Let's look at the statistics:

In [15]:
context.show(statistics_gen.outputs['statistics'])

Instructions for updating:
Use eager execution and: 
`tf.data.TFRecordDataset(path)`


Some useful stuff here: 
 + Data is never missing (constraint)
 + Can potentially do some thresholds on labels + tags in order to detect drift 
     + Hard to say what is reasonable here, but we can just start with some value and see what happens
 + Can set the label and tag vocabulary if we'd like ("domain") 
     + Can also set constraints on the domain --> e.g. labels should always come from the observed domain. 
 + Need to increase the number of rank_histogram_buckets. 

In [16]:
stats_path = statistics_gen.outputs['statistics'].get()[0].uri
train_statistics_path = os.path.join(stats_path, 'train/stats_tfrecord')

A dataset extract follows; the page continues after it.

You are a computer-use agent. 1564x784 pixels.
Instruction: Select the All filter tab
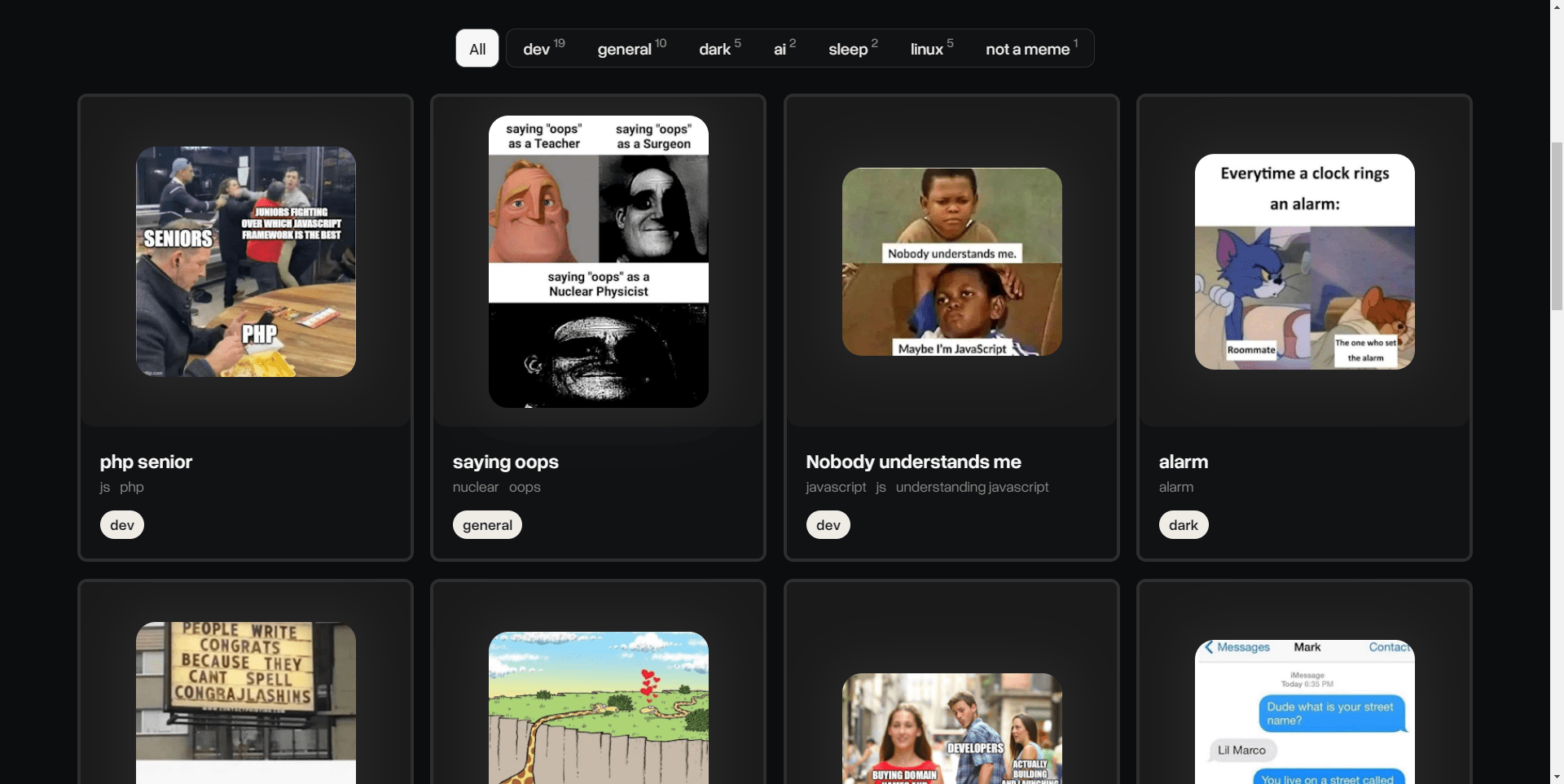click(477, 49)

train_statistics = tfdv.load_statistics(train_statistics_path)

In [17]:
# Get the full tag domain by setting max_string_domain_size to 5000
schema = tfdv.infer_schema(train_statistics, infer_feature_shape=True, max_string_domain_size=50)

In [18]:
tfdv.display_schema(schema)

Unnamed: 0_level_0,Type,Presence,Valency,Domain
Feature name,Unnamed: 1_level_1,Unnamed: 2_level_1,Unnamed: 3_level_1,Unnamed: 4_level_1
'synopsis',BYTES,required,,-
'tags',BYTES,required,"[1,inf)",-


**Below is where we set the domain manually**

In [19]:
tags = tfdv.get_feature(schema, 'tags')
tfdv.set_domain(schema, 'tags', schema_pb2.StringDomain(value=np.hstack(tag_vocab_df.values)))

In [20]:
tags.distribution_constraints.min_domain_mass = 0.95
tags.drift_comparator.infinity_norm.threshold = 0.05

In [21]:
tfdv.write_schema_text(schema, '../src/schema/schema.pbtxt')

---

In [22]:
loaded_schema = tfdv.load_schema_text('../src/schema/schema.pbtxt')

In [23]:
def get_domain_size(schema_path, feature):
    schema_text = tfdv.load_schema_text(schema_path)
    domain = tfdv.get_domain(schema_text, feature)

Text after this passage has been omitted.